Action item → When you reply, transcribe every line of the data below exactly.
Supplied records section start
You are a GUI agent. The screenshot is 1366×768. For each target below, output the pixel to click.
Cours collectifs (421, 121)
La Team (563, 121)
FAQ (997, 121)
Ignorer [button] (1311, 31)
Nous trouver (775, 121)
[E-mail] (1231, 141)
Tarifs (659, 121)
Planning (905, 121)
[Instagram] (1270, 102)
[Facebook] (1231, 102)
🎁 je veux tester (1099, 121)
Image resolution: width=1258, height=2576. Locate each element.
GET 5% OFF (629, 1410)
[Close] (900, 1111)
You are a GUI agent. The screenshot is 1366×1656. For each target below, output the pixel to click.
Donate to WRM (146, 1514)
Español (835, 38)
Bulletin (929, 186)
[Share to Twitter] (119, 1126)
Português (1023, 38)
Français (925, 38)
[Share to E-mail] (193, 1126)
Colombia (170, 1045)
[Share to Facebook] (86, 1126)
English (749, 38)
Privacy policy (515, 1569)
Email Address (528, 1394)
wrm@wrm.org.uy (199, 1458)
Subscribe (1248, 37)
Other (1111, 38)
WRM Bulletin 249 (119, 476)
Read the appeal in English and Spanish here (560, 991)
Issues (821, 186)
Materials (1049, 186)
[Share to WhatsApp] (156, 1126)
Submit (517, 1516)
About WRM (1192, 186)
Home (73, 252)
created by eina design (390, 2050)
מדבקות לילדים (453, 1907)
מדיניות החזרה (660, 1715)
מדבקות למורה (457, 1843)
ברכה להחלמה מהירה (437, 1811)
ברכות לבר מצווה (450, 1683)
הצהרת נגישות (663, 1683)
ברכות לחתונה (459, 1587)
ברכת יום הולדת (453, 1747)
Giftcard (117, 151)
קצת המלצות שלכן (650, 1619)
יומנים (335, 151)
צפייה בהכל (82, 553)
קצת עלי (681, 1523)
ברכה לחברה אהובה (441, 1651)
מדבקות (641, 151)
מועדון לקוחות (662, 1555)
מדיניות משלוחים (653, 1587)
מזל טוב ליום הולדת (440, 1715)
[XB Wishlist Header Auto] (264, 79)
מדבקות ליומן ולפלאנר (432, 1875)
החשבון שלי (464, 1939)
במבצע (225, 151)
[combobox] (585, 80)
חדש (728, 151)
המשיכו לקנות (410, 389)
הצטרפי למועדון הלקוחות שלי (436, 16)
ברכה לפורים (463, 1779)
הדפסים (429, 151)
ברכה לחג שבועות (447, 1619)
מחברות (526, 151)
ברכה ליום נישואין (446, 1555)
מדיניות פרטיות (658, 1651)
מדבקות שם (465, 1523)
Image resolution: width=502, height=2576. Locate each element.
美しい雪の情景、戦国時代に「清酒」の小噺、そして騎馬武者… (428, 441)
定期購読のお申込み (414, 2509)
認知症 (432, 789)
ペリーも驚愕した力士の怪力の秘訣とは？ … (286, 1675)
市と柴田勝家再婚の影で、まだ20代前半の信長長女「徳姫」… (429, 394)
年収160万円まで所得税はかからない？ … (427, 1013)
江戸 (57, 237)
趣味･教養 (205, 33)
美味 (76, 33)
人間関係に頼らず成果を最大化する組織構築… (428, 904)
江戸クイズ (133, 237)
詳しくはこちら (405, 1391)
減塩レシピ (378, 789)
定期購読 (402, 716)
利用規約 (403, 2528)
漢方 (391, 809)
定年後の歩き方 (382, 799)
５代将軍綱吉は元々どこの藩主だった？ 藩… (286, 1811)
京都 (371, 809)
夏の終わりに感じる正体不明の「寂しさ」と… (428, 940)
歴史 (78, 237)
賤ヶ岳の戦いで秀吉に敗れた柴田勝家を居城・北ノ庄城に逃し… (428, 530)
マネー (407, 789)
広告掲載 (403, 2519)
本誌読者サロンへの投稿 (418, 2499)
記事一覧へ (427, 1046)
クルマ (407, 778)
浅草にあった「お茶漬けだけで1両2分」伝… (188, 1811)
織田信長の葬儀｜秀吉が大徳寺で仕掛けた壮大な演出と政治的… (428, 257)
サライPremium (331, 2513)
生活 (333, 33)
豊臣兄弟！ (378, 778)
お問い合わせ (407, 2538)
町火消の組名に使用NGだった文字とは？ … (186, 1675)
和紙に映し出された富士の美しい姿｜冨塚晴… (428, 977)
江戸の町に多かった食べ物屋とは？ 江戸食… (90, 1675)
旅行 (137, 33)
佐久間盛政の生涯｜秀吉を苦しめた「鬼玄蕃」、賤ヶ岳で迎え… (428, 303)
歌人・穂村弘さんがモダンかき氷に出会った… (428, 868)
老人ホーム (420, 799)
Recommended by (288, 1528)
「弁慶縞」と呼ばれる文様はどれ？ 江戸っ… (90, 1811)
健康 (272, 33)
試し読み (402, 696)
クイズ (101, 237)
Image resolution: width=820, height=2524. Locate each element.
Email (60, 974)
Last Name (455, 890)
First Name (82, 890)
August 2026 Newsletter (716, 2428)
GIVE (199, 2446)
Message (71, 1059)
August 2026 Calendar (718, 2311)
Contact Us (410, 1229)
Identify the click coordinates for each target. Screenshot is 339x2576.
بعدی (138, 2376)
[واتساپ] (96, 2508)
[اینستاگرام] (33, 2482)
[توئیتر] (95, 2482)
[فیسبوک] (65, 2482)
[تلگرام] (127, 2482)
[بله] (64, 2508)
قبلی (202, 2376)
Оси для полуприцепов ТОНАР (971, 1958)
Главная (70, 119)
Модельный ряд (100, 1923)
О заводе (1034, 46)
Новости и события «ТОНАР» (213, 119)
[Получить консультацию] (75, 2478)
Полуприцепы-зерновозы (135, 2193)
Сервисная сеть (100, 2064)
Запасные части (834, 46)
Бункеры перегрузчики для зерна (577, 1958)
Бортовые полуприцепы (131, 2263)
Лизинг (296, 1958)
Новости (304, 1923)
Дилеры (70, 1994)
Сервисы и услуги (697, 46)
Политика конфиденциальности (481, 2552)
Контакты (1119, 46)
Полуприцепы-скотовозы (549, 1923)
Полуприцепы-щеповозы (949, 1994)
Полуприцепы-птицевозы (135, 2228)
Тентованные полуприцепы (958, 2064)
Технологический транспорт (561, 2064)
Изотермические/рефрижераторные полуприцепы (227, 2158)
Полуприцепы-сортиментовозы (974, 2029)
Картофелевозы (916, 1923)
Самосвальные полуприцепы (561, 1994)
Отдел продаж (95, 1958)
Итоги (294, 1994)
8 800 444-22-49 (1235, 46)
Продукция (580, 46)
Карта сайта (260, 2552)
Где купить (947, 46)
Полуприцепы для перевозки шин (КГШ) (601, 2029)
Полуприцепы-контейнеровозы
Supplied records section end
Result of this exercise →
You are a GUI agent. The screenshot is 1366×768. For each target below, output the pixel to click.
Cours collectifs (421, 121)
La Team (563, 121)
FAQ (997, 121)
Ignorer [button] (1311, 31)
Nous trouver (775, 121)
[E-mail] (1231, 141)
Tarifs (659, 121)
Planning (905, 121)
[Instagram] (1270, 102)
[Facebook] (1231, 102)
🎁 je veux tester (1099, 121)
Image resolution: width=1258, height=2576. Locate each element.
GET 5% OFF (629, 1410)
[Close] (900, 1111)
You are a GUI agent. The screenshot is 1366×1656. For each target below, output the pixel to click.
Donate to WRM (146, 1514)
Español (835, 38)
Bulletin (929, 186)
[Share to Twitter] (119, 1126)
Português (1023, 38)
Français (925, 38)
[Share to E-mail] (193, 1126)
Colombia (170, 1045)
[Share to Facebook] (86, 1126)
English (749, 38)
Privacy policy (515, 1569)
Email Address (528, 1394)
wrm@wrm.org.uy (199, 1458)
Subscribe (1248, 37)
Other (1111, 38)
WRM Bulletin 249 (119, 476)
Read the appeal in English and Spanish here (560, 991)
Issues (821, 186)
Materials (1049, 186)
[Share to WhatsApp] (156, 1126)
Submit (517, 1516)
About WRM (1192, 186)
Home (73, 252)
created by eina design (390, 2050)
מדבקות לילדים (453, 1907)
מדיניות החזרה (660, 1715)
מדבקות למורה (457, 1843)
ברכה להחלמה מהירה (437, 1811)
ברכות לבר מצווה (450, 1683)
הצהרת נגישות (663, 1683)
ברכות לחתונה (459, 1587)
ברכת יום הולדת (453, 1747)
Giftcard (117, 151)
קצת המלצות שלכן (650, 1619)
יומנים (335, 151)
צפייה בהכל (82, 553)
קצת עלי (681, 1523)
ברכה לחברה אהובה (441, 1651)
מדבקות (641, 151)
מועדון לקוחות (662, 1555)
מדיניות משלוחים (653, 1587)
מזל טוב ליום הולדת (440, 1715)
[XB Wishlist Header Auto] (264, 79)
מדבקות ליומן ולפלאנר (432, 1875)
החשבון שלי (464, 1939)
במבצע (225, 151)
[combobox] (585, 80)
חדש (728, 151)
המשיכו לקנות (410, 389)
הצטרפי למועדון הלקוחות שלי (436, 16)
ברכה לפורים (463, 1779)
הדפסים (429, 151)
ברכה לחג שבועות (447, 1619)
מחברות (526, 151)
ברכה ליום נישואין (446, 1555)
מדיניות פרטיות (658, 1651)
מדבקות שם (465, 1523)
Image resolution: width=502, height=2576. Locate each element.
美しい雪の情景、戦国時代に「清酒」の小噺、そして騎馬武者… (428, 441)
定期購読のお申込み (414, 2509)
認知症 (432, 789)
ペリーも驚愕した力士の怪力の秘訣とは？ … (286, 1675)
市と柴田勝家再婚の影で、まだ20代前半の信長長女「徳姫」… (429, 394)
年収160万円まで所得税はかからない？ … (427, 1013)
江戸 (57, 237)
趣味･教養 (205, 33)
美味 (76, 33)
人間関係に頼らず成果を最大化する組織構築… (428, 904)
江戸クイズ (133, 237)
詳しくはこちら (405, 1391)
減塩レシピ (378, 789)
定期購読 (402, 716)
利用規約 (403, 2528)
漢方 (391, 809)
定年後の歩き方 (382, 799)
５代将軍綱吉は元々どこの藩主だった？ 藩… (286, 1811)
京都 (371, 809)
夏の終わりに感じる正体不明の「寂しさ」と… (428, 940)
歴史 (78, 237)
賤ヶ岳の戦いで秀吉に敗れた柴田勝家を居城・北ノ庄城に逃し… (428, 530)
マネー (407, 789)
広告掲載 (403, 2519)
本誌読者サロンへの投稿 (418, 2499)
記事一覧へ (427, 1046)
クルマ (407, 778)
浅草にあった「お茶漬けだけで1両2分」伝… (188, 1811)
織田信長の葬儀｜秀吉が大徳寺で仕掛けた壮大な演出と政治的… (428, 257)
サライPremium (331, 2513)
生活 (333, 33)
豊臣兄弟！ (378, 778)
お問い合わせ (407, 2538)
町火消の組名に使用NGだった文字とは？ … (186, 1675)
和紙に映し出された富士の美しい姿｜冨塚晴… (428, 977)
江戸の町に多かった食べ物屋とは？ 江戸食… (90, 1675)
旅行 (137, 33)
佐久間盛政の生涯｜秀吉を苦しめた「鬼玄蕃」、賤ヶ岳で迎え… (428, 303)
歌人・穂村弘さんがモダンかき氷に出会った… (428, 868)
老人ホーム (420, 799)
Recommended by (288, 1528)
「弁慶縞」と呼ばれる文様はどれ？ 江戸っ… (90, 1811)
健康 (272, 33)
試し読み (402, 696)
クイズ (101, 237)
Image resolution: width=820, height=2524. Locate each element.
Email (60, 974)
Last Name (455, 890)
First Name (82, 890)
August 2026 Newsletter (716, 2428)
GIVE (199, 2446)
Message (71, 1059)
August 2026 Calendar (718, 2311)
Contact Us (410, 1229)
Identify the click coordinates for each target. Screenshot is 339x2576.
بعدی (138, 2376)
[واتساپ] (96, 2508)
[اینستاگرام] (33, 2482)
[توئیتر] (95, 2482)
[فیسبوک] (65, 2482)
[تلگرام] (127, 2482)
[بله] (64, 2508)
قبلی (202, 2376)
Оси для полуприцепов ТОНАР (971, 1958)
Главная (70, 119)
Модельный ряд (100, 1923)
О заводе (1034, 46)
Новости и события «ТОНАР» (213, 119)
[Получить консультацию] (75, 2478)
Полуприцепы-зерновозы (135, 2193)
Сервисная сеть (100, 2064)
Запасные части (834, 46)
Бункеры перегрузчики для зерна (577, 1958)
Бортовые полуприцепы (131, 2263)
Лизинг (296, 1958)
Новости (304, 1923)
Дилеры (70, 1994)
Сервисы и услуги (697, 46)
Политика конфиденциальности (481, 2552)
Контакты (1119, 46)
Полуприцепы-скотовозы (549, 1923)
Полуприцепы-щеповозы (949, 1994)
Полуприцепы-птицевозы (135, 2228)
Тентованные полуприцепы (958, 2064)
Технологический транспорт (561, 2064)
Изотермические/рефрижераторные полуприцепы (227, 2158)
Полуприцепы-сортиментовозы (974, 2029)
Картофелевозы (916, 1923)
Самосвальные полуприцепы (561, 1994)
Отдел продаж (95, 1958)
Итоги (294, 1994)
8 800 444-22-49 (1235, 46)
Продукция (580, 46)
Карта сайта (260, 2552)
Где купить (947, 46)
Полуприцепы для перевозки шин (КГШ) (601, 2029)
Полуприцепы-контейнеровозы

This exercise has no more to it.